Search code examples
pythonluauser-defined-functionsaerospike

Deleting multiple bins from all the records of a set in Aerospike using Aerospike Python Client udf


How can I delete multiple bins from all the records of a set in Aerospike using Aerospike Python Client udf? I tried passing one bin at a time to the udf and used scan to delete the bin from all the records, but this was very inefficient as expected. I also tried creating a list of bins in python and passing the list to the UDF. The following is the code for reference:

Suppose I have 2000 records and 200 bins with names '1', '2', '3' ... etc. I want to delete the bins from '1' to '99'. The namespace in use is testns and the set in use is udfBins. testUdf.lua is the lua file containing the udf and my_udf is the lua function name.

test.py

    scan = client.scan("testns", "udfBins")
    bins = [str(i) for i in range(1,366)]
    # for i in range(1,100):
    scan.apply("testUdf", "my_udf", [bins])
    job_id = scan.execute_background()
    while True:
        response = client.job_info(job_id, aerospike.JOB_SCAN)
        if response["status"] != aerospike.JOB_STATUS_INPROGRESS:
            break
    
    print("job done")

testUdf.lua

function my_udf(rec, bins)

    info(bins)
    for bin in python.iter(bins)
    do
        rec[bin] = nil
    end
    aerospike:update(rec)
end

The above code doesn't work and I'm unable to figure out the reason and the correct way to solve the problem in hand. Any help is highly appreciated.

Thanks a lot in advance


Solution

  • This is bit tricky problem to solve. We have to pass an array from python to lua as an argument to the lua function. Here is the pertinent part of the code that I used to make it work:

    1 - pass the array as a string like so:

    bins = '{"1","2"}'
    # print(bins)
    self.client.scan_apply("test", "users", "testUdf", "my_udf", [bins])
    

    Note: in scan_apply (function name has an underscore, args are passed as a list, here just one arg - the string bins that in lua we convert to a table type and iterate.

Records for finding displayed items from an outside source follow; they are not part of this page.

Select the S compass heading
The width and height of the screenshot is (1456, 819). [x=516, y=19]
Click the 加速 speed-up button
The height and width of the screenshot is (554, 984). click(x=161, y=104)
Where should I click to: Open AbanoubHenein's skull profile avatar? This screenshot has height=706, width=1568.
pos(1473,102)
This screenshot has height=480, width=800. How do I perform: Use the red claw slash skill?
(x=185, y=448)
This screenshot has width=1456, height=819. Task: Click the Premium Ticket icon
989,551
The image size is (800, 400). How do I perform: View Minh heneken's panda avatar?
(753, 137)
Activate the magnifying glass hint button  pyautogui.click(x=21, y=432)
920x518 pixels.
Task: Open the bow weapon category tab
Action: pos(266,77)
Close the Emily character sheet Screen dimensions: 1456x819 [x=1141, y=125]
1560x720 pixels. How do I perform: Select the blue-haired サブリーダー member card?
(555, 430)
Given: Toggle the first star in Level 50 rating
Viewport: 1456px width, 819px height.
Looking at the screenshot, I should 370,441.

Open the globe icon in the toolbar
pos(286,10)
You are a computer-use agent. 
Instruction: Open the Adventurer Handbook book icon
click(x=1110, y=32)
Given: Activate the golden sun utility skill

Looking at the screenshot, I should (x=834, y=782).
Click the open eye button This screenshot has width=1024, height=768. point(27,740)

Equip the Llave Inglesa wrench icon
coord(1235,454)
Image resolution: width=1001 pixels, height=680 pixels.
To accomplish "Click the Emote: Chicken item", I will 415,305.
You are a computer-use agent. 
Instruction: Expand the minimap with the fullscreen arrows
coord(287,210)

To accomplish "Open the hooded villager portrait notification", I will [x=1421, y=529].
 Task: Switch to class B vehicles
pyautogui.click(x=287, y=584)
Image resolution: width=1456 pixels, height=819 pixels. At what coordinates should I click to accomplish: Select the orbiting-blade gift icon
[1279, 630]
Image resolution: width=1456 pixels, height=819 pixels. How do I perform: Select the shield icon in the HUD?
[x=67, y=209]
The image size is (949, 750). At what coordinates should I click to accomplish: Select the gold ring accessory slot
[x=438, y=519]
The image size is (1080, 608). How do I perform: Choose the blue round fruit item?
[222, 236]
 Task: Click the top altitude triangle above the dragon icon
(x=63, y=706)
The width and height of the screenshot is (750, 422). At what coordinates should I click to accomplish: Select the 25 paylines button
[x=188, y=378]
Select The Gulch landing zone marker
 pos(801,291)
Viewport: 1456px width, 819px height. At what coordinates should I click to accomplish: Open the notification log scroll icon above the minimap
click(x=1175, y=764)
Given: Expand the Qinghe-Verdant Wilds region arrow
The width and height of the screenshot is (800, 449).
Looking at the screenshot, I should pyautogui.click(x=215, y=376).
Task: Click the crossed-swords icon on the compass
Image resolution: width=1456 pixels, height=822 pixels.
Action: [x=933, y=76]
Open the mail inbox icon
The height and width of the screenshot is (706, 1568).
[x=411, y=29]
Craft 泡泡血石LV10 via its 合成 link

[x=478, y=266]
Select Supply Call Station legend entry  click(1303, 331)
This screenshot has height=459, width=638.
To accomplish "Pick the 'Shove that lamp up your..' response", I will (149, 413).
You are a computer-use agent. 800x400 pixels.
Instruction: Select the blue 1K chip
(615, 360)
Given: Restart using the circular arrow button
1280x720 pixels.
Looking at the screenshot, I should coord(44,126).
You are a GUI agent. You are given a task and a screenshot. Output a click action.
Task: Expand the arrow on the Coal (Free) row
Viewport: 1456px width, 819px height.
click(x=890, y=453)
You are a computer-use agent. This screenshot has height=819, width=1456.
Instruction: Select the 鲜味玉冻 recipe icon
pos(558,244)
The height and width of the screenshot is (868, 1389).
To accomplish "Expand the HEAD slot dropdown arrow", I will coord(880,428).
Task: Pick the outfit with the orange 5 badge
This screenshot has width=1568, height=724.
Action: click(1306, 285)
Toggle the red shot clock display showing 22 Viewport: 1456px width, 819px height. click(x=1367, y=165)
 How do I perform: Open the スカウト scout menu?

    Then in your testUdf.lua, do:

    function my_udf(rec, bins_list)
        bins_list = load("return "..bins_list)()
        for i,bin in ipairs(bins_list)
        do
            -- debug("bins_list_item: "..bin)
            rec[bin] = nil
        end
        aerospike:update(rec)
    end
    

    I used logging at debug level (you had info) to check what the lua code was doing. This worked for me. I created 3 records with bins "1", "2" and "3" and then deleted bins "1" and "2" using scan udf per above.

    Here is sample output on one record after running the scan:

    {'3': 1, '1': 1, '2': 1}  <-- initial bins, 3 records, same bins, same values
    {"1","2"}  <--list that I passed as a string for setting these bins to nil
    {'3': 1}  <-- final bins
    

    I checked with AQL, all 3 records had their bins "1" and "2" deleted.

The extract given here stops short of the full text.